Par une décision du 17 novembre 2025, le tribunal administratif de Marseille a annulé l’intégralité d’une procédure en raison d’irrégularités affectant l’analyse des offres. Cette affaire rappelle avec force les exigences applicables aux critères et sous-critères d’attribution, notamment au regard des articles L. 2152-7 et R. 2152-11 du Code de la commande publique.
Le juge réaffirme que les sous-critères, au même titre que les critères principaux, doivent être liés à l’objet du marché ou à ses conditions d’exécution et permettre d’identifier l’offre économiquement la plus avantageuse. Cette exigence implique également que les éléments retenus pour leur appréciation présentent un lien direct avec le sous-critère annoncé, à défaut de quoi la transparence de la procédure est méconnue.

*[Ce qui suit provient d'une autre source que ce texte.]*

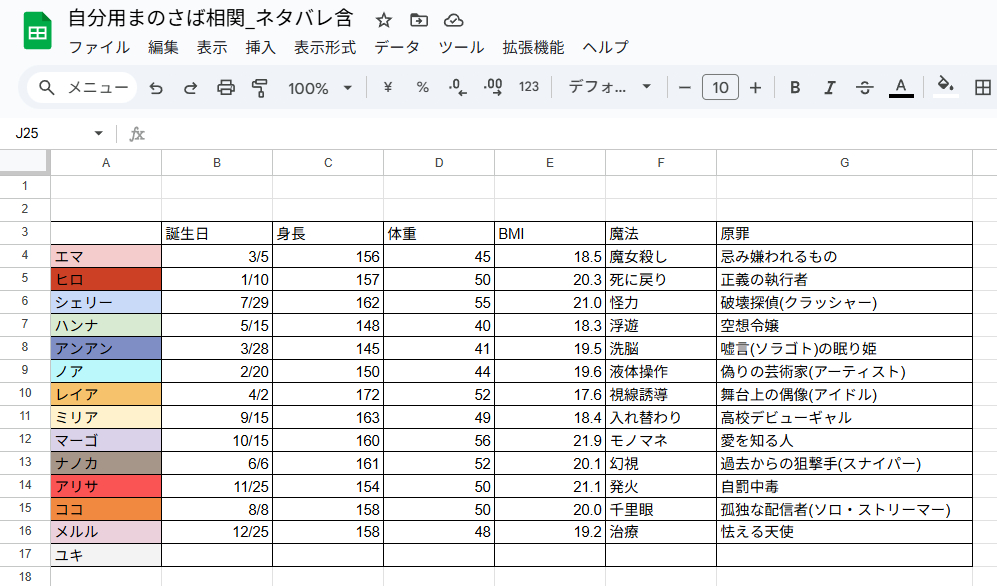Click the Google Sheets home logo
Image resolution: width=997 pixels, height=586 pixels.
point(37,32)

En l’espèce, l’acheteur a d’abord évalué un sous-critère relatif à des prédispositions techniques au regard d’éléments étrangers à son objet, tenant à l’ergonomie et aux dimensions des trappes d’accès. Une telle discordance entre le sous-critère affiché et les éléments effectivement notés constitue un manquement aux obligations de publicité et de mise en concurrence.
Surtout, le tribunal juge irrégulier un sous-critère fondé sur le nombre de pages du dossier technique. Un tel élément, purement formel, ne présente aucun lien avec la qualité des prestations, leur adéquation au besoin ou leurs performances. S’il est possible pour l’acheteur d’encadrer la présentation des offres, cette contrainte ne peut être un élément de notation.
Compte tenu de l’incidence de ces irrégularités sur le classement des offres, la procédure a été annulée dans son ensemble.
Cette décision invite les acheteurs publics à distinguer strictement les exigences de forme des critères d’analyse et à s’assurer que chaque sous-critère contribue effectivement à une évaluation objective et pertinente des offres en rapport avec l’objet des prestations.